Saturday, January 30, 2010

"I was supposed to have spent my twenties (a) hammering away for ninety hours a week at some high-paying, ethically dubious job, drinking heavily, and having explosive sex with a rich array of twenty-something men; (b) awaking at noon every day in my Williamsburg loft to work on my painting/poetry/knitting/performance art, easily shaking off the effects of stylish drugs and tragically hip clubs and explosive sex with a rich array of twenty-something men (and women if I could manage it); or (c) pursuing higher education, sweating bullets over an obscure dissertation and punctuating my intellectual throes with some pot and explosive sex with a rich array of professors and undergrads. These were the models, for someone like me."
- Julie Powell, Julie & Julia

Friday, January 29, 2010

"1. Or at a Lakers game, where you can hear Kobe bitching out teammates and coaches! That reminds me of the highlight of the '08 Finals: Matt Damon cheering the Celts in Game 5 when Phil Jackson turned and hissed, "Sit down and shut the fuck up!" Had they won, I think I would've sacrificed a pinky for Damon to snap into Will Hunting mode and pull the "Hey, Phil, you like apples? . . . How 'bout them apples?" routine."
- Bill Simmons, The Book of Basketball

Wednesday, January 27, 2010

"All of which is to say that if Edith Wharton came back from the dead, developed a bent for municipal power brokers, cops, crackheads and reportage, and didn't really care what she wore to the office, she'd probably look a little something like David Simon."
- Richard Price, foreword to David Simon's Homicide

Tuesday, January 26, 2010

"To hear it with the logic of the external world, the threats and counterthreats sound like a prelude to war.

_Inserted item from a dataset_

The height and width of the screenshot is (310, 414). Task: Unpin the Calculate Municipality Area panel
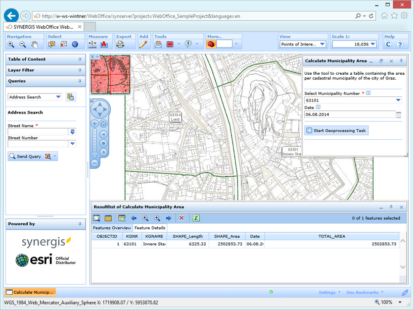coord(401,61)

But on Fayette Street, this is business as usual. It's gut-level knowledge for all of them: Two boys get to beefing, throwing words, posturing, talking about how they're gonna come back with their Tec-Nine, and everyone else stands around for a minute or two trying to gauge whether the wait is worth the show. The bluster and brinkmanship is constant, but ninety-nine times out of a hundred, the thing ends with traded insults and maybe an unkept promise to come back with a gun or an older brother or the rest of whatever corner crew is involved. The hundredth time someone comes back in the worst way, but that's what the corner is about. And when the worst finally happens, of course, a homicide detective is left standing over the corpse, trash talking with his partner about the stupidity of the victim, about how the shooter promised to come back with a gun and the victim didn't do shit but wait for him. But the cop doesn't understand: In his world, the threat of a gun would be an epic event, something to bring the adrenaline to a boil. In West Baltimore, a suggestion of violence is the standard terminus to any dispute lasting longer than four minutes."